- Tasks for this exercise -
A. In the blog post, which book is the opening quote about science taken from?
B. Carry on the blog post from where it stops.

- Selected text -
☆ ☆ ☆ ☆

Tuesday, December 21, 2010

amongst other things, what julian assange should say in response to US claims that he's a terrorist

Ages ago I decided to head all of my posts with quotes from my desultory reading, but typically I didn't keep it up for long. however, as there have been rich pickings of late I've decided to try again.

Science is often misrepresented as 'the body of knowledge acquired by performing replicated controlled experiments in the laboratory'. Actually, science is something much broader: the acquisition of reliable knowledge about the world.
Jared Diamond, Collapse


In avoidance mode big-time re my studies, and of course it's that time of year when self-indulgence, even if only in the form of sluggishness, is permitted to come to the fore.

Tonight I watched Stephen Fry in the USA, travellin north up the Mississip, his arm all slung up, presumably due to the accident he suffered in Last Chance to See, which I also loved. I was jealous, because being famous and in demand allows you to do just this, meet all sorts of bods, quirky and weird and resilient and hospitable and optimistic and delightful. Anyway, experiencing all these folks in one-way-mirror TV land is way better than not experiencing them at all, so cheers to Fry and his open-heartedness and curiosity and self-deprecating humour and energy.

☆ ☆ ☆ ☆

- Data excerpt -

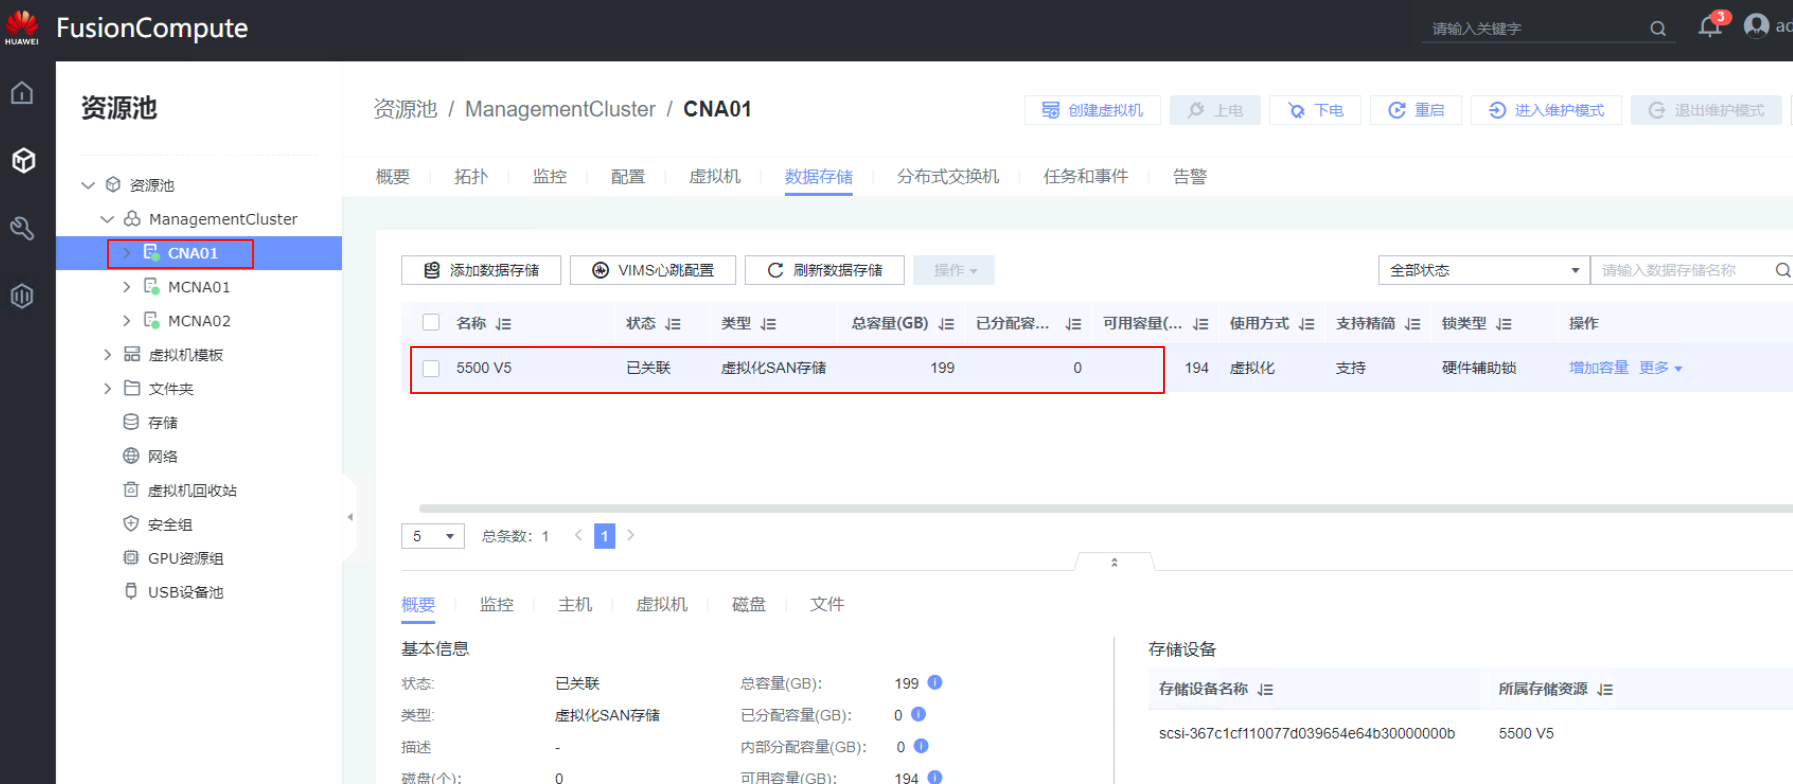Click the user avatar icon
The width and height of the screenshot is (1793, 784).
(1756, 26)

☆ ☆ ☆ ☆

- Answers below -
A. Collapse, by Jared Diamond.

B.
I'm still not sure of the ethics of what Julian Assange and Wikileaks is doing, but I'm sure I'm one of many who get their back up when someone like him gets described as a terrorist. I wish he would come out with an eloquent statement of denunciation, or retaliation, something to really rouse the rabble, something like this:

Hello everyone, I'd just like to address some brief remarks to you about the recent claim, by no less a personage than Joe Biden, the USA's President of Vice, that I am a terrorist, who runs a terrorist organisation. Now, you might think that Mr Biden, considering his position, would know a lot about vice, and I have no doubt that terrorism is one of the nastiest vices around, but I would ask you to consider carefully this claim. What is terrorism, and what is a terrorist? Well, I think that my own understanding of terrorism is an uncontroversial, mainstream understanding. Terrorists are people whose intention is to spread terror. That's why they're called terrorists, right? It's not rocket science, it's terrorism. And they spread terror through acts of violence, usually extreme violence. Murder, bombing, kidnapping - we all know the story. But unfortunately, the term terrorism and the term terrorist are currently perhaps the most abused terms in the English language today. Since September 11, and really before that, in the last ten or fifteen years in which terrorism has gained a much higher profile in the west, the term has been hijacked by rogue states wishing to silence internal dissent, by nations wishing to goad enemy nations, by political parties keen to denounce their opposites, and so forth. It is a tool intended, I think, to silence debate, but as always with such tools, the more it is used [or rather, abused], the more ineffectual it becomes.
Biden isn't the first US establishment figure to use the terrorism word against me - I believe Joe Lieberman has made a similar accusation recently. This surely should move us to ask - why is it that the US establishment in particular is so keen to abuse and denigrate me? And I hope you can see the humour in Biden's accusation, for in the very same interview in which Biden described me as a terrorist - that's to say, the most horrific and inhuman of arch-criminals - he told the interviewer that he had set a legal team to comb the legislation to see if just possibly they could find some charge they could lay against me. And no doubt they've been looking for months, and so far have found nothing to charge me with. So here I am, a terrorist, the most criminal of criminals, who hasn't broken the law.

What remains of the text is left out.